SAM=`echo $SAMGZ | sed 's/.gz//'`
bismark_methylation_extractor -p --bedgraph --counts \
 --buffer_size 20G --cytosine_report --genome_folder \
$REF --multicore 10 --gzip --ignore 3 --ignore_r2 3 $SAMGZ
}
export -f methextr

parallel -u -j3 methextr ::: Sample1.sam.gz Sample2.sam.gz SampleN.sam.gz

The script is based upon an example in the manual that generates a genome wide CpG report in addition to the Bedgraph output that look like this.

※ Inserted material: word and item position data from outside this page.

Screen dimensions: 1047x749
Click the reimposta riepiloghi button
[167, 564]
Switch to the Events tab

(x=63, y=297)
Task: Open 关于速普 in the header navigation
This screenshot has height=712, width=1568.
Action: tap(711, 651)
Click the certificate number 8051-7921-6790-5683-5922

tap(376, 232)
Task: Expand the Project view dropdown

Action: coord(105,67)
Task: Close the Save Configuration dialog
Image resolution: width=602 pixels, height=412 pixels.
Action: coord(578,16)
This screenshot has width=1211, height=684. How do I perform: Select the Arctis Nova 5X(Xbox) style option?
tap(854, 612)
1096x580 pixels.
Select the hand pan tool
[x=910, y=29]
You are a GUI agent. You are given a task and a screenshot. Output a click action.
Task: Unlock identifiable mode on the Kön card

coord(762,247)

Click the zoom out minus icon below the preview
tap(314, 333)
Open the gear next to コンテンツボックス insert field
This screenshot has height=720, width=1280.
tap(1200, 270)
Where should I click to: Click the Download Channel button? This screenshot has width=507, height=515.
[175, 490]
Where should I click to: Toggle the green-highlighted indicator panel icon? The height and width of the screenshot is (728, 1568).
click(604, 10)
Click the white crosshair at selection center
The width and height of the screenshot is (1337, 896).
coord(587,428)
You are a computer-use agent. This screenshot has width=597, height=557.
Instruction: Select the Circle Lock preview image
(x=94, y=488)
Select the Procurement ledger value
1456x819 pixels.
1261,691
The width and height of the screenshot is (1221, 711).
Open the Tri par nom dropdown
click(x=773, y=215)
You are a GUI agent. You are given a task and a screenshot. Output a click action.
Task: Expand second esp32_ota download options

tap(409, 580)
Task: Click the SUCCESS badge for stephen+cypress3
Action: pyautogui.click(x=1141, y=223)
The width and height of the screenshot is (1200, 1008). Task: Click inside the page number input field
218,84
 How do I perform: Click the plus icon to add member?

==> Sample1.sam.bismark.cov <==
20 60179 60179 34.4827586206897 10 19
20 60180 60180 46.6666666666667 7 8
20 60358 60358 0 0 1
20 60426 60426 92.3076923076923 12 1
20 60427 60427 92 23 2
20 60432 60432 84.6153846153846 11 2
20 60433 60433 72 18 7
20 60551 60551 38.8888888888889 7 11
20 60552 60552 46.6666666666667 14 16
20 60578 60578 47.3684210526316 9 10

==> Sample1.sam.CpG_report.txt <==
20 60179 + 10 19 CG CGT
20 60180 - 7 8 CG CGT
20 60426 + 12 1 CG CGA
20 60427 - 23 2 CG CGG
20 60432 + 11 2 CG CGA
20 60433 - 18 7 CG CGG
20 60551 + 7 11 CG CGA
20 60552 - 14 16 CG CGT
20 60578 + 9 10 CG CGT
20 60579 - 25 15 CG CGC


In future posts, I'll go through the process of calling differentially methylated cytosines and regions.